What's the difference between the Terway and Flannel network plugins for an ACK Kubernetes cluster?

Choosing the right network plugin depends on your specific feature and performance requirements.

  • Flannel

    • What it is: A simple and stable CNI plugin from the open-source community that creates a basic overlay network for Pod communication.

    • Use when: You need a straightforward, reliable network and do not require advanced features like Kubernetes Network Policies.

    • Limitation: Does not support Kubernetes-native NetworkPolicy resources for defining traffic rules between Pods.

  • Terway

    • What it is: An Alibaba Cloud-developed CNI plugin that provides high-performance networking by integrating directly with the underlying VPC. It assigns ENIs and VPC-native IPs to Pods.

    • Use when: You need advanced networking features, such as:

      • Kubernetes NetworkPolicy: For fine-grained, secure traffic control.

      • Pod-level Bandwidth Limiting: To control the throughput of individual Pods.

      • High Performance: Direct VPC integration often results in lower latency and higher throughput compared to an overlay network.

    • Recommendation: Terway is generally recommended for most use cases on ACK due to its powerful features and performance benefits.

What is the correct way to plan the network for an ACK cluster?

Proper network planning is crucial to avoid IP exhaustion and network conflicts. Before creating a cluster, you must decide on three key CIDR blocks:

  1. VPC and vSwitch CIDR: This is the address space for your ECS nodes. Ensure it is large enough for your current and future nodes.

  2. Pod CIDR Block: This is the address space for all Pods in the cluster.

    • It must not overlap with the VPC CIDR or any connected on-premises networks.

    • Choose a large enough block to accommodate the maximum number of Pods you anticipate. A common mistake is choosing a block that is too small.

  3. Service CIDR Block: This is the address space for virtual IPs assigned to Kubernetes Services (

    • It must not overlap with the VPC CIDR or the Pod CIDR.

Carefully plan these ranges in advance, as they cannot be changed after the cluster is created.

For more information, see Plan the network for an ACK managed cluster.

Does ACK support hostPort for Pods?

Support for hostPort depends on the CNI network plugin.

  • Flannel: Supports hostPort.

  • Terway: Does not support hostPort.

In general, using hostPort is discouraged in Kubernetes.

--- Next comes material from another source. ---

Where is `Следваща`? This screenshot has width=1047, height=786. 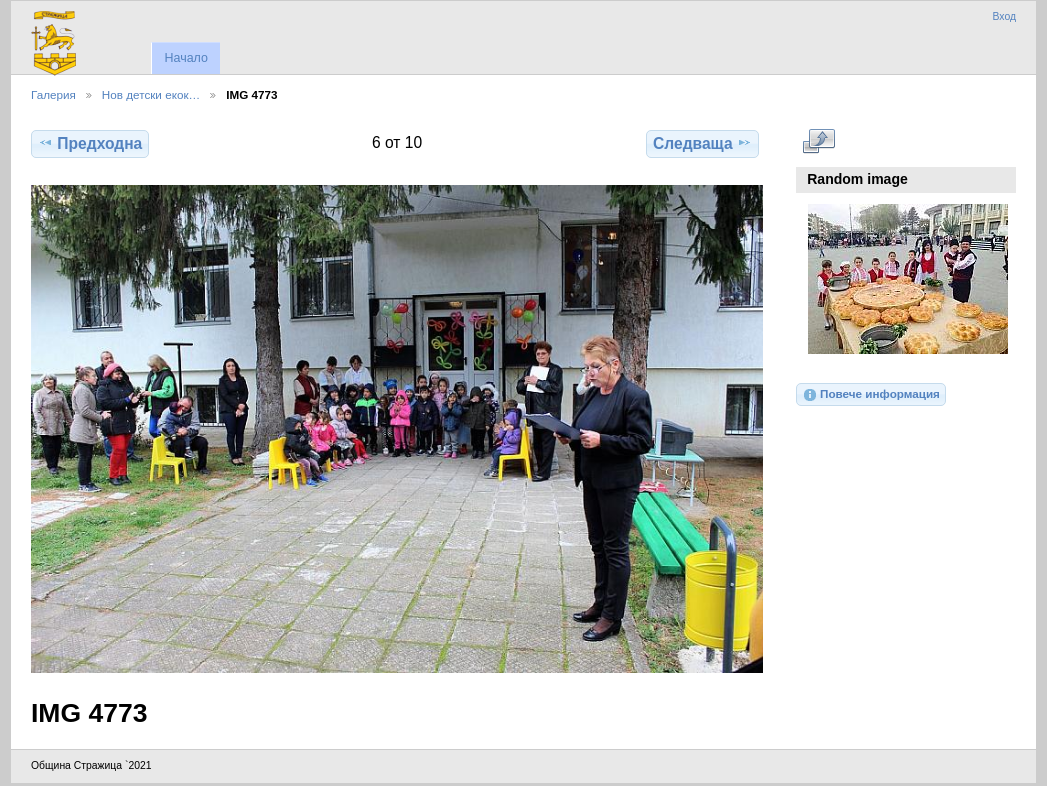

The recommended ways to expose a service are:

  • NodePort Service: Exposes the service on a static port on every node's IP.

  • LoadBalancer Service: Provisions an external cloud load balancer to route traffic to the service.

With Terway, Pods are directly accessible within the VPC via their own IPs, often making hostPort unnecessary for intra-VPC communication.

How do I identify the network plugin and vSwitches used by my cluster?

You can find this information in the ACK console.

  1. To find the network plugin:

  • Log on to the ACK console. In the navigation pane on the left, click Clusters.

  • On the Clusters page, find the target cluster and click its name. In the navigation pane on the left, click Cluster Information.

  • Click the Basic Information tab.

  • The Network Plug-in field will show either Flannel or Terway.

  1. To find the Node vSwitch(es):

  • Go to Nodes > Node Pools.

  • Click Details for a node pool.

  • The Node vSwitch field shows the vSwitch(es) where the nodes are located.

  1. To find the Pod vSwitch(es) (Terway only):

  • Go to Add-ons on your cluster's page.

  • Find the terway-eniip component and click Configuration.

  • The PodVswitchId field lists the vSwitch(es) used for allocating Pod IPs. (This does not apply to Flannel).

How do I view the cloud resources used by my ACK cluster?

The Basic Information tab on your cluster's details page in the ACK console provides a summary of the core cloud resources associated with your cluster. This includes:

  • VPC ID

  • vSwitch IDs

  • Security Group ID

  • Worker RAM Role

  • Kubernetes version and more

What is the correct way to modify the kube-proxy configuration in an ACK cluster?

You can customize kube-proxy behavior, such as its mode (IPVS/iptables) or connection tracking settings, by editing its ConfigMap.

Procedure

  1. Identify the ConfigMap:

    • For ACK Managed Clusters, you only need to edit kube-proxy-worker.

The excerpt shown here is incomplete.